● Work order:
Transcribe every record that appears below, exactly and in full.

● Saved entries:
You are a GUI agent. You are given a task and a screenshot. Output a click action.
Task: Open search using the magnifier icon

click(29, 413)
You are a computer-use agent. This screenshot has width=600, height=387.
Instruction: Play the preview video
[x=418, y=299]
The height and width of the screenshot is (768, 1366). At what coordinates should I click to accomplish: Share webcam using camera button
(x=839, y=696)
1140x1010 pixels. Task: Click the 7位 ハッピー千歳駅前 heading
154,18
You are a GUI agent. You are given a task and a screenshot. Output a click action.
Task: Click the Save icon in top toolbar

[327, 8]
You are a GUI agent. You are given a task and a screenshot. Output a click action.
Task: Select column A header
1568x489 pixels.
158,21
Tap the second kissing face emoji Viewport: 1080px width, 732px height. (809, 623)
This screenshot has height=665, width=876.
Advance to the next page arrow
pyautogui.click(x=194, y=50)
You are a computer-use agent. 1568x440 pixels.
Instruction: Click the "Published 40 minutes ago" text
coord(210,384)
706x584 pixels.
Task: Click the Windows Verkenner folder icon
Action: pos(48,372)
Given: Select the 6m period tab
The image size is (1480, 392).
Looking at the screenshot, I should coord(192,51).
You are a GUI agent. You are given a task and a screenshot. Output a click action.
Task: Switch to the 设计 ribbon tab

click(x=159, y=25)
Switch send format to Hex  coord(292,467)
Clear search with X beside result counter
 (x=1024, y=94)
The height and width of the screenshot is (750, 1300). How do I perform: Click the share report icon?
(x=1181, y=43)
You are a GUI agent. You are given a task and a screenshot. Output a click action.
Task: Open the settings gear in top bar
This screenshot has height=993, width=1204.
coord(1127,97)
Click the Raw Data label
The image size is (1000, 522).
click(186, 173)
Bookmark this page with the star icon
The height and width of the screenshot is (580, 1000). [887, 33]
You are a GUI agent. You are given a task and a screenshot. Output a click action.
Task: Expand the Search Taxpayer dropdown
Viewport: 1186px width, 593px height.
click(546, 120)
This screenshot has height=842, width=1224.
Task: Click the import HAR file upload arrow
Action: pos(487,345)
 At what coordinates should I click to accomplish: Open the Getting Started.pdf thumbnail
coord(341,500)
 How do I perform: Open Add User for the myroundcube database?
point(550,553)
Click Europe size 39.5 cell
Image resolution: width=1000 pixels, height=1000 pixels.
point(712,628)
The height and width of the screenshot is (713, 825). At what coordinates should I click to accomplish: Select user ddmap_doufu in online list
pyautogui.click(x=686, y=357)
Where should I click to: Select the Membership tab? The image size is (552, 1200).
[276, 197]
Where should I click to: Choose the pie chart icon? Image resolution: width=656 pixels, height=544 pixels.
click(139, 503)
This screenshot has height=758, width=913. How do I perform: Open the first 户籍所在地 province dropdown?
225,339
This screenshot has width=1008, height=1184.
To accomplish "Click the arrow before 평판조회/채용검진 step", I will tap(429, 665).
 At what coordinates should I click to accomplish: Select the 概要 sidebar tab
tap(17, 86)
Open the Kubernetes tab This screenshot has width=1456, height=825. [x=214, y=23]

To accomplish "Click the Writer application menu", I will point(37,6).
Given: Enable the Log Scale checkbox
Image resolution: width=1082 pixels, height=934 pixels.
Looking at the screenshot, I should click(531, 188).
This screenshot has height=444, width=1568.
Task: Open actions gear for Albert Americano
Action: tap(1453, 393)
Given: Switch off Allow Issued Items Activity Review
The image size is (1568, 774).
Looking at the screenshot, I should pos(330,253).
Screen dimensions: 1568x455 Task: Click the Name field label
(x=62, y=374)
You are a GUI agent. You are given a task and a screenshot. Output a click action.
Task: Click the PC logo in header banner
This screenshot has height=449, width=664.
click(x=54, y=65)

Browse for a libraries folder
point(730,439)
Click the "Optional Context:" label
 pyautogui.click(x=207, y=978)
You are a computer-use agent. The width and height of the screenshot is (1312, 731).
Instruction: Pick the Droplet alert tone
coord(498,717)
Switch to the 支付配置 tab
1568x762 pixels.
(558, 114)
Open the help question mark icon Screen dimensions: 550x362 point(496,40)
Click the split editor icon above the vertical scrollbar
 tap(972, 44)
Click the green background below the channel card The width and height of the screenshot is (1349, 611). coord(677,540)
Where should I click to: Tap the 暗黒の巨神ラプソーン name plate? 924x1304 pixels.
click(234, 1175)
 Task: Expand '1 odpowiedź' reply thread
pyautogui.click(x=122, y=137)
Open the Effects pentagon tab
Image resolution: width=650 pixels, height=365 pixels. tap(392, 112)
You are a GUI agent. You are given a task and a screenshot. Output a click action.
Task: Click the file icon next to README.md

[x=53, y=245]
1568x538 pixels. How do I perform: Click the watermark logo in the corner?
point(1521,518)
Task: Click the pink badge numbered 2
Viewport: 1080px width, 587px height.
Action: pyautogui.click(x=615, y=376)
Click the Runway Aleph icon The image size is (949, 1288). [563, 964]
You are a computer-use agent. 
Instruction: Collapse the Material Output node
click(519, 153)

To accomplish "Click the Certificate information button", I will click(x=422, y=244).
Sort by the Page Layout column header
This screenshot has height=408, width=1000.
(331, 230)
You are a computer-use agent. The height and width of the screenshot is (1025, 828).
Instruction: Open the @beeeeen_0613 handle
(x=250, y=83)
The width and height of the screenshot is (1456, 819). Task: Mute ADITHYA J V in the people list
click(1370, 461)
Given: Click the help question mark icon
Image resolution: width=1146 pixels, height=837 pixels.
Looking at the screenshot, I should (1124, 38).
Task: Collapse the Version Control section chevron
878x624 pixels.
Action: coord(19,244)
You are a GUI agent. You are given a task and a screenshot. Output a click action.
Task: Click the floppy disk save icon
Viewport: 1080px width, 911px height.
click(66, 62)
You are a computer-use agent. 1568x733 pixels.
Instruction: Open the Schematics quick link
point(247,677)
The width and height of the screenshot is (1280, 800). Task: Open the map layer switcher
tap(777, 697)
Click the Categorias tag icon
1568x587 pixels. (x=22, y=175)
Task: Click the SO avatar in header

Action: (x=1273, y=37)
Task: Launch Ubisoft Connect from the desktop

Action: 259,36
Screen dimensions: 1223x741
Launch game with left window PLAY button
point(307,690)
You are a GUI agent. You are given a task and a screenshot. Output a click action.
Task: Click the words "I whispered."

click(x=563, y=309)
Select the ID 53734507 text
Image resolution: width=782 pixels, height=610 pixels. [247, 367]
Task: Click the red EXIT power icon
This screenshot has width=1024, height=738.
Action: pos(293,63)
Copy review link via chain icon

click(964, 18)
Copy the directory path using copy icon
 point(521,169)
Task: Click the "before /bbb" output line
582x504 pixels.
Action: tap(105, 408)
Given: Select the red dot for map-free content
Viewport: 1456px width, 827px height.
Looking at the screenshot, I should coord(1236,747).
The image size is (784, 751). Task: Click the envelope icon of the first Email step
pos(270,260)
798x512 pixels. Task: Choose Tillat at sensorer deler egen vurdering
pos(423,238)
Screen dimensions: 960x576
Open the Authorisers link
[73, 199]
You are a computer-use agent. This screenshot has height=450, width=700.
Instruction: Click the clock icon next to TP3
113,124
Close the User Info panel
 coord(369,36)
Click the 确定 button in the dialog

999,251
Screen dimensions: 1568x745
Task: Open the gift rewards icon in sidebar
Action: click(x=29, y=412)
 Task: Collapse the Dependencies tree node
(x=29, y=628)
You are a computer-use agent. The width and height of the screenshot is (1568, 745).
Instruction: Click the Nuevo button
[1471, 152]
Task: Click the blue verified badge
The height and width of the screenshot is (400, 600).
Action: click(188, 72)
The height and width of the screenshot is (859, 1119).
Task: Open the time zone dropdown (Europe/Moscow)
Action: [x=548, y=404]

● Solution for this task:
You are a GUI agent. You are given a task and a screenshot. Output a click action.
Task: Open search using the magnifier icon

click(29, 413)
You are a computer-use agent. This screenshot has width=600, height=387.
Instruction: Play the preview video
[x=418, y=299]
The height and width of the screenshot is (768, 1366). At what coordinates should I click to accomplish: Share webcam using camera button
(x=839, y=696)
1140x1010 pixels. Task: Click the 7位 ハッピー千歳駅前 heading
154,18
You are a GUI agent. You are given a task and a screenshot. Output a click action.
Task: Click the Save icon in top toolbar

[327, 8]
You are a GUI agent. You are given a task and a screenshot. Output a click action.
Task: Select column A header
1568x489 pixels.
158,21
Tap the second kissing face emoji Viewport: 1080px width, 732px height. (809, 623)
This screenshot has height=665, width=876.
Advance to the next page arrow
pyautogui.click(x=194, y=50)
You are a computer-use agent. 1568x440 pixels.
Instruction: Click the "Published 40 minutes ago" text
coord(210,384)
706x584 pixels.
Task: Click the Windows Verkenner folder icon
Action: pos(48,372)
Given: Select the 6m period tab
The image size is (1480, 392).
Looking at the screenshot, I should coord(192,51).
You are a GUI agent. You are given a task and a screenshot. Output a click action.
Task: Switch to the 设计 ribbon tab

click(x=159, y=25)
Switch send format to Hex  coord(292,467)
Clear search with X beside result counter
 (x=1024, y=94)
The height and width of the screenshot is (750, 1300). How do I perform: Click the share report icon?
(x=1181, y=43)
You are a GUI agent. You are given a task and a screenshot. Output a click action.
Task: Open the settings gear in top bar
This screenshot has height=993, width=1204.
coord(1127,97)
Click the Raw Data label
The image size is (1000, 522).
click(186, 173)
Bookmark this page with the star icon
The height and width of the screenshot is (580, 1000). [887, 33]
You are a GUI agent. You are given a task and a screenshot. Output a click action.
Task: Expand the Search Taxpayer dropdown
Viewport: 1186px width, 593px height.
click(546, 120)
This screenshot has height=842, width=1224.
Task: Click the import HAR file upload arrow
Action: pos(487,345)
 At what coordinates should I click to accomplish: Open the Getting Started.pdf thumbnail
coord(341,500)
 How do I perform: Open Add User for the myroundcube database?
point(550,553)
Click Europe size 39.5 cell
Image resolution: width=1000 pixels, height=1000 pixels.
point(712,628)
The height and width of the screenshot is (713, 825). At what coordinates should I click to accomplish: Select user ddmap_doufu in online list
pyautogui.click(x=686, y=357)
Where should I click to: Select the Membership tab? The image size is (552, 1200).
[276, 197]
Where should I click to: Choose the pie chart icon? Image resolution: width=656 pixels, height=544 pixels.
click(139, 503)
This screenshot has height=758, width=913. How do I perform: Open the first 户籍所在地 province dropdown?
225,339
This screenshot has width=1008, height=1184.
To accomplish "Click the arrow before 평판조회/채용검진 step", I will tap(429, 665).
 At what coordinates should I click to accomplish: Select the 概要 sidebar tab
tap(17, 86)
Open the Kubernetes tab This screenshot has width=1456, height=825. [x=214, y=23]

To accomplish "Click the Writer application menu", I will point(37,6).
Given: Enable the Log Scale checkbox
Image resolution: width=1082 pixels, height=934 pixels.
Looking at the screenshot, I should click(531, 188).
This screenshot has height=444, width=1568.
Task: Open actions gear for Albert Americano
Action: tap(1453, 393)
Given: Switch off Allow Issued Items Activity Review
The image size is (1568, 774).
Looking at the screenshot, I should pos(330,253).
Screen dimensions: 1568x455 Task: Click the Name field label
(x=62, y=374)
You are a GUI agent. You are given a task and a screenshot. Output a click action.
Task: Click the PC logo in header banner
This screenshot has height=449, width=664.
click(x=54, y=65)

Browse for a libraries folder
point(730,439)
Click the "Optional Context:" label
 pyautogui.click(x=207, y=978)
You are a computer-use agent. The width and height of the screenshot is (1312, 731).
Instruction: Pick the Droplet alert tone
coord(498,717)
Switch to the 支付配置 tab
1568x762 pixels.
(558, 114)
Open the help question mark icon Screen dimensions: 550x362 point(496,40)
Click the split editor icon above the vertical scrollbar
 tap(972, 44)
Click the green background below the channel card The width and height of the screenshot is (1349, 611). coord(677,540)
Where should I click to: Tap the 暗黒の巨神ラプソーン name plate? 924x1304 pixels.
click(234, 1175)
 Task: Expand '1 odpowiedź' reply thread
pyautogui.click(x=122, y=137)
Open the Effects pentagon tab
Image resolution: width=650 pixels, height=365 pixels. tap(392, 112)
You are a GUI agent. You are given a task and a screenshot. Output a click action.
Task: Click the file icon next to README.md

[x=53, y=245]
1568x538 pixels. How do I perform: Click the watermark logo in the corner?
point(1521,518)
Task: Click the pink badge numbered 2
Viewport: 1080px width, 587px height.
Action: pyautogui.click(x=615, y=376)
Click the Runway Aleph icon The image size is (949, 1288). [563, 964]
You are a computer-use agent. 
Instruction: Collapse the Material Output node
click(519, 153)

To accomplish "Click the Certificate information button", I will click(x=422, y=244).
Sort by the Page Layout column header
This screenshot has height=408, width=1000.
(331, 230)
You are a computer-use agent. The height and width of the screenshot is (1025, 828).
Instruction: Open the @beeeeen_0613 handle
(x=250, y=83)
The width and height of the screenshot is (1456, 819). Task: Mute ADITHYA J V in the people list
click(1370, 461)
Given: Click the help question mark icon
Image resolution: width=1146 pixels, height=837 pixels.
Looking at the screenshot, I should (1124, 38).
Task: Collapse the Version Control section chevron
878x624 pixels.
Action: coord(19,244)
You are a GUI agent. You are given a task and a screenshot. Output a click action.
Task: Click the floppy disk save icon
Viewport: 1080px width, 911px height.
click(66, 62)
You are a computer-use agent. 1568x733 pixels.
Instruction: Open the Schematics quick link
point(247,677)
The width and height of the screenshot is (1280, 800). Task: Open the map layer switcher
tap(777, 697)
Click the Categorias tag icon
1568x587 pixels. (x=22, y=175)
Task: Click the SO avatar in header

Action: (x=1273, y=37)
Task: Launch Ubisoft Connect from the desktop

Action: 259,36
Screen dimensions: 1223x741
Launch game with left window PLAY button
point(307,690)
You are a GUI agent. You are given a task and a screenshot. Output a click action.
Task: Click the words "I whispered."

click(x=563, y=309)
Select the ID 53734507 text
Image resolution: width=782 pixels, height=610 pixels. [247, 367]
Task: Click the red EXIT power icon
This screenshot has width=1024, height=738.
Action: pos(293,63)
Copy review link via chain icon

click(964, 18)
Copy the directory path using copy icon
 point(521,169)
Task: Click the "before /bbb" output line
582x504 pixels.
Action: tap(105, 408)
Given: Select the red dot for map-free content
Viewport: 1456px width, 827px height.
Looking at the screenshot, I should coord(1236,747).
The image size is (784, 751). Task: Click the envelope icon of the first Email step
pos(270,260)
798x512 pixels. Task: Choose Tillat at sensorer deler egen vurdering
pos(423,238)
Screen dimensions: 960x576
Open the Authorisers link
[73, 199]
You are a computer-use agent. This screenshot has height=450, width=700.
Instruction: Click the clock icon next to TP3
113,124
Close the User Info panel
 coord(369,36)
Click the 确定 button in the dialog

999,251
Screen dimensions: 1568x745
Task: Open the gift rewards icon in sidebar
Action: click(x=29, y=412)
 Task: Collapse the Dependencies tree node
(x=29, y=628)
You are a computer-use agent. The width and height of the screenshot is (1568, 745).
Instruction: Click the Nuevo button
[1471, 152]
Task: Click the blue verified badge
The height and width of the screenshot is (400, 600).
Action: click(188, 72)
The height and width of the screenshot is (859, 1119).
Task: Open the time zone dropdown (Europe/Moscow)
Action: [x=548, y=404]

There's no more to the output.